Barclays is lowering its 2009 estimate for U.S. Internet ad revenue from $25.1 billion to $23.7 billion (up 2.3%) based on a decline of 1.2% in Display, 8.0% growth in Search, a 7.5% decline in Auctions and Other, and 1.0% growth in Lead Generation & E-mail. For 2010 they believe online advertising growth will reaccelerate to 5.7%, reaching $25.1 billion, based on 2.7% growth in Display, 10.0% in Search, a 1.0% decline in Auctions and Other, and 3.4% growth in Lead Generation and E-Mail. Despite these revisions, they believe the secular shift to online is in-tact and they expect growth to accelerate through 2011 as the Internet continues to capture a greater share of the advertising market. They are not making changes to company specific estimates for Google or Yahoo! as they already reflect overall industry expectations. By their estimates, Barclays thinks Internet ad market share will cross over and pass that of the newspapers in 2010 at 10.5% market share for Internet vs. 10.3% for newspapers.
They are also lowering their Broadcast Television Network advertising revenue estimates for 2009 and 2010 to down 17.5% and up 1.0%, respectively. Their previous estimate was for down 10.0% in 2009. They expect the national broadcast advertising marketplace will hold up better than local.
Barclay’s lowered their broadcast TV local and national spot estimates for 2009 and 2010 and now estimate a decline of 21.5% in 2009 and a decline of 3.2% in 2010. Previously, they anticipated a decline of 15.5% in 2009.
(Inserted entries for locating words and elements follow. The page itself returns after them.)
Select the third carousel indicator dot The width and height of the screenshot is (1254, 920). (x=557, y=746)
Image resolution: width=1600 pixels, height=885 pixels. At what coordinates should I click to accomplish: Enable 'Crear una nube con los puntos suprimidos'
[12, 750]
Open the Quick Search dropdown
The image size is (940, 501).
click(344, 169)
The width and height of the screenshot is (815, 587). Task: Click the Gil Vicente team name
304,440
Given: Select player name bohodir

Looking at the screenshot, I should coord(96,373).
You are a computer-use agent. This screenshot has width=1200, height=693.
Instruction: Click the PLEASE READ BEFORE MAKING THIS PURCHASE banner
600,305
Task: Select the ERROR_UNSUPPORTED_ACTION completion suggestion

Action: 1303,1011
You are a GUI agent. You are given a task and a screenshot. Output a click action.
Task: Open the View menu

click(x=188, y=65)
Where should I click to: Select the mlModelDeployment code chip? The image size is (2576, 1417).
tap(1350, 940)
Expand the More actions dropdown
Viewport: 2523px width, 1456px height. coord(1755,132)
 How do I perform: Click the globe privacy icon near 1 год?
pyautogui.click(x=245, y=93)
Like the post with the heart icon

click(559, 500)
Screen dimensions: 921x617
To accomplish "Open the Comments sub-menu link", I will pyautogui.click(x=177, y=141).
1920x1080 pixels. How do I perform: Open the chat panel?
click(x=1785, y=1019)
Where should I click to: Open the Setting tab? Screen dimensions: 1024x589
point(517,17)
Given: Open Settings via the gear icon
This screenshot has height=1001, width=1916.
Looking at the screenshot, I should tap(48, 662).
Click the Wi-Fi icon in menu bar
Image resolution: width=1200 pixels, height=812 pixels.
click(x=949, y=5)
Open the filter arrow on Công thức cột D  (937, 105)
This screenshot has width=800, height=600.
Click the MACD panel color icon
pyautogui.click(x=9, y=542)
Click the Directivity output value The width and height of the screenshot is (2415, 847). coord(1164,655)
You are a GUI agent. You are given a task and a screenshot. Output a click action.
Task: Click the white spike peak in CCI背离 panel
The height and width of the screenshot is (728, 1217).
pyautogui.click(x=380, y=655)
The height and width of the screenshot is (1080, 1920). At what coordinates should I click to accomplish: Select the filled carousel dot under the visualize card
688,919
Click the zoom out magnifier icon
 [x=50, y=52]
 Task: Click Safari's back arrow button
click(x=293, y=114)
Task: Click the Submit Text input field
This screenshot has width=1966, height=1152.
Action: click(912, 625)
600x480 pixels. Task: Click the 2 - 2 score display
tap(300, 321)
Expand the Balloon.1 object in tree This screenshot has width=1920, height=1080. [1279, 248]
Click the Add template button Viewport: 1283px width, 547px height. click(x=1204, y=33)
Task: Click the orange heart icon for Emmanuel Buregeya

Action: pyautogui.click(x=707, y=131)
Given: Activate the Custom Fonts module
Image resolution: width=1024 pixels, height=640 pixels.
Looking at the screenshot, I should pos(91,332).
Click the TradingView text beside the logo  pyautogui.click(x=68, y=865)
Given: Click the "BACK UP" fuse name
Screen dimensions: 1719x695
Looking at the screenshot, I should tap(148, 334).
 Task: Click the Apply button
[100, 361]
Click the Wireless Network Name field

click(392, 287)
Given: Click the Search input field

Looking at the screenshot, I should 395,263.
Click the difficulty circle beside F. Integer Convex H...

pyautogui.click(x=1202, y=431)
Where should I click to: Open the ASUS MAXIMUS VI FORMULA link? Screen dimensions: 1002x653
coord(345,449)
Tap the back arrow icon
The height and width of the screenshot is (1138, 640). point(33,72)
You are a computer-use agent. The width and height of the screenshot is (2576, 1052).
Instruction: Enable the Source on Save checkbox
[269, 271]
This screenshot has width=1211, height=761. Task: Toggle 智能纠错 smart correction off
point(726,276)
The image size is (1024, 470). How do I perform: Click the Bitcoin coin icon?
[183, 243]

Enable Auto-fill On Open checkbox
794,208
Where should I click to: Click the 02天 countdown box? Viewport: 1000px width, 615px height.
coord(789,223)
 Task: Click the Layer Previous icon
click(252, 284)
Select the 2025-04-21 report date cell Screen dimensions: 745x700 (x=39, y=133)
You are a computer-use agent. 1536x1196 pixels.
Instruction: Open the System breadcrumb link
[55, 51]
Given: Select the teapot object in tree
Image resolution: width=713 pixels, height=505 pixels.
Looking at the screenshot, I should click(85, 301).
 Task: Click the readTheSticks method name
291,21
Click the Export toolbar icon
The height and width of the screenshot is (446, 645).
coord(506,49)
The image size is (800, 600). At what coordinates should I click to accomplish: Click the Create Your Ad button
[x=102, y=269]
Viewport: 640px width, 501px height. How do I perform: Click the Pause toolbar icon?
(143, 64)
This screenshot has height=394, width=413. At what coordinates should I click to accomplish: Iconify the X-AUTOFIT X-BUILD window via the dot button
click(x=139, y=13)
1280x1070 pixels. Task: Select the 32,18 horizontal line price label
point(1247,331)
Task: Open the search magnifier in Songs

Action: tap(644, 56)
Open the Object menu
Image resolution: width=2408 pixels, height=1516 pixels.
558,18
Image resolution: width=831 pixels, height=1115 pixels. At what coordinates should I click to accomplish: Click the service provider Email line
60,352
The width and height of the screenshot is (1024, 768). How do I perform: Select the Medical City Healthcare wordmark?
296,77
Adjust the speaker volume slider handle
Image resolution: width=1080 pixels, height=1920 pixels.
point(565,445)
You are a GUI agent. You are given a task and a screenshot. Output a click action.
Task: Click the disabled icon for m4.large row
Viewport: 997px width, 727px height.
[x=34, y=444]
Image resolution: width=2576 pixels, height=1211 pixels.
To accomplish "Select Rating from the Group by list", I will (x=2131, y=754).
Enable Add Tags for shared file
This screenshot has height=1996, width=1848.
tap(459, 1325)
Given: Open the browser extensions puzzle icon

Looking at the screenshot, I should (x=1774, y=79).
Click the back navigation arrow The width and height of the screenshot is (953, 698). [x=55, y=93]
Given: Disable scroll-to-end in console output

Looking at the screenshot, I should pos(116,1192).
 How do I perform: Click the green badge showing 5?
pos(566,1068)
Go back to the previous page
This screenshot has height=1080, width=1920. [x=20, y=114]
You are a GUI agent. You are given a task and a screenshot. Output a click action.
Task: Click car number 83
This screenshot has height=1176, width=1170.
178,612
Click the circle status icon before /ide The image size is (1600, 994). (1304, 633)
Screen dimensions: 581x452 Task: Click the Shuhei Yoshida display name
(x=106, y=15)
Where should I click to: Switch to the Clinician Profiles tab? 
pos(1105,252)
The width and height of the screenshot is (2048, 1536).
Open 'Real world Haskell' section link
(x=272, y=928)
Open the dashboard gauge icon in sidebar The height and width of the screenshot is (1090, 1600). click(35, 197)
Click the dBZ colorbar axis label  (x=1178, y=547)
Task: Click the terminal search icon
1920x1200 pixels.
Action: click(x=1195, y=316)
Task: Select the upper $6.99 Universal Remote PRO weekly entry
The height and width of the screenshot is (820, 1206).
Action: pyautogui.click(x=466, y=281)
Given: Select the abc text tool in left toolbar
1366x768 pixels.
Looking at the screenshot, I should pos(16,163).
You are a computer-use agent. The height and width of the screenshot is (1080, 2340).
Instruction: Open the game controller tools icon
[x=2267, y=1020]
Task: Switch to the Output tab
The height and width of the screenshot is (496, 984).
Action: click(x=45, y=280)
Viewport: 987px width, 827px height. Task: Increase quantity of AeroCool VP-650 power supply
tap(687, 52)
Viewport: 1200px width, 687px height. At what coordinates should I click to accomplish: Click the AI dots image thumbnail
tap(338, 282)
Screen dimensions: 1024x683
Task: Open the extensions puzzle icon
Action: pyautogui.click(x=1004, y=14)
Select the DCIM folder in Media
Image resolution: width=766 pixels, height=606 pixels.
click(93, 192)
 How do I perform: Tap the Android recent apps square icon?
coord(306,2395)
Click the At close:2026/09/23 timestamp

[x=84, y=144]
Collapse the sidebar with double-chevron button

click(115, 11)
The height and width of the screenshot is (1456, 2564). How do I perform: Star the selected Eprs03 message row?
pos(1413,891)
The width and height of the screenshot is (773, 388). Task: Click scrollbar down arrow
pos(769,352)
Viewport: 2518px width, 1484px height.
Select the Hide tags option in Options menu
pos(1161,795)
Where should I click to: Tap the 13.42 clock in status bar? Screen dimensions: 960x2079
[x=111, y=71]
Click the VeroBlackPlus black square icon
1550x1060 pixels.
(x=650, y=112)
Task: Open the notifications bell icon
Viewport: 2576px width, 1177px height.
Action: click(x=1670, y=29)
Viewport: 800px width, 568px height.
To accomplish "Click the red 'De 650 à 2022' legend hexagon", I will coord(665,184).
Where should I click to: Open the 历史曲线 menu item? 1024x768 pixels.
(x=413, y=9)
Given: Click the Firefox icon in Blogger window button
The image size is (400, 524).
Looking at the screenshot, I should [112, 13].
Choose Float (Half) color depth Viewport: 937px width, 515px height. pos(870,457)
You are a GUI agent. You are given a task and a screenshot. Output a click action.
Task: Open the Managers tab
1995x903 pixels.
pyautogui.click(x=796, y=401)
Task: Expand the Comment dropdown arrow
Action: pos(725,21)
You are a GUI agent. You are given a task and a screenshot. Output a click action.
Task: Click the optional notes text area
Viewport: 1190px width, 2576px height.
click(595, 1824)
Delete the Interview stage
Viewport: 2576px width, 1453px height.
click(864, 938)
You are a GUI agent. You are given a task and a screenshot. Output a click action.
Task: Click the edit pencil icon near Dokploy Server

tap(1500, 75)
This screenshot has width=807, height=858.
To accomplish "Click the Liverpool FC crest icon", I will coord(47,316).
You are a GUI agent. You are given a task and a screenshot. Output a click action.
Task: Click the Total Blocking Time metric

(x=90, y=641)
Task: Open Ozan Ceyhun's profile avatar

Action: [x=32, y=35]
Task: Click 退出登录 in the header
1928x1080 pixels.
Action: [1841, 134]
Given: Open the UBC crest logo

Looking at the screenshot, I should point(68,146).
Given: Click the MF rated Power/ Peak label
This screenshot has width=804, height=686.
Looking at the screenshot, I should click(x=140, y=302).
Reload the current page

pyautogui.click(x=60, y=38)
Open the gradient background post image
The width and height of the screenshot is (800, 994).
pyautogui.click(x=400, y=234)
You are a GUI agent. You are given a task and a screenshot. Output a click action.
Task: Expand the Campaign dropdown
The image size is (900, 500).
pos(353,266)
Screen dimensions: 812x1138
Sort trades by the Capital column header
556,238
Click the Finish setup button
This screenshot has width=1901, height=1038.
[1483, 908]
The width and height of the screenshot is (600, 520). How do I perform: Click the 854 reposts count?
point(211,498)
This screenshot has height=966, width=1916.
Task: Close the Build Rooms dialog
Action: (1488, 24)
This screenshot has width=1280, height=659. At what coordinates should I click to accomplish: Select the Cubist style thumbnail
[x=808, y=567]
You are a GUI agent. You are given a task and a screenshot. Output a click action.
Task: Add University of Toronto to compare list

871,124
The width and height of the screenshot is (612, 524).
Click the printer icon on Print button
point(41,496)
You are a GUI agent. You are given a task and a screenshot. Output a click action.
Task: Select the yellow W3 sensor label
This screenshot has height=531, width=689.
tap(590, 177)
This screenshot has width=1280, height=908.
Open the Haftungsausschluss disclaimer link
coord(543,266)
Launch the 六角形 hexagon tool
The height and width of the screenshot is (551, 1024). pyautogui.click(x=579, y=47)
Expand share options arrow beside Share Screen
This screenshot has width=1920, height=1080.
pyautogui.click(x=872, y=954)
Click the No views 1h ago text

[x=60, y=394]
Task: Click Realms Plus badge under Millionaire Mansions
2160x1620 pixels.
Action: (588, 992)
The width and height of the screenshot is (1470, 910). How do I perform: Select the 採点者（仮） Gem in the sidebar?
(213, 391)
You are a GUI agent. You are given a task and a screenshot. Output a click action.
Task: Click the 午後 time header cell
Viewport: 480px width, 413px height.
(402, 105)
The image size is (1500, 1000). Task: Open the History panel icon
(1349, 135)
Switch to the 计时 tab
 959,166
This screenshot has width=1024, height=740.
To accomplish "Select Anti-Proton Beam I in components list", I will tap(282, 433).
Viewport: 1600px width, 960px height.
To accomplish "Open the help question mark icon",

Cable Networks: they are lowering estimates for 2009 and 2010 Cable Networks advertising revenue to down 5.0% and up 2.0%, respectively, given the deteriorating consumer economy. Previously, they estimated revenue decline of 3.0% for 2009.
Radio: Barclay’s estimates radio ad revenue to decrease 15.1% overall in 2009, below their prior estimate of a 13.0% decline, and expect down 4.0% in 2010.
Yellow Pages: They have maintained expectations for 2009 at down 13.0%, and expect down 9.0% in 2010.
Newspapers: They’re maintaining their 2009 and 2010 newspaper advertising revenue forecast of down 21.0% and down 10.0%, respectively, vs. estimates in their recent February Newspaper Fact Book. Their 2009 estimate was down 17.0% and down 7.5% as of their U.S. ad forecast report in December. Specifically, in 2009, they estimate retail down 13.9%, national down 20.0%, and classified down 34.9% (help wanted down 52.5%, auto down 45.0%, and real estate down 35.7%). In 2010, they estimate retail down 7.5%, national down 8.5%, and classified down 17.5% (help wanted down 17.5%, auto down 17.5%, and real estate down 17.5%).
Outdoor: they are lowering estimates for 2009 and 2010 Outdoor advertising to decline 14.0% and remain flat, respectively. Previously, they predicted a decrease of 6.0% in 2009.
Direct Mail: Given mounting cyclical pressures, they are expecting direct mail to decline 10.0% in 2009 (vs. their prior down 8.5% estimate) and remain flat in 2010.
Magazines: Advertising revenue should decrease 20.0% in 2009 (vs. their prior down 15.0% estimate) and decline a further 10.0% in 2010.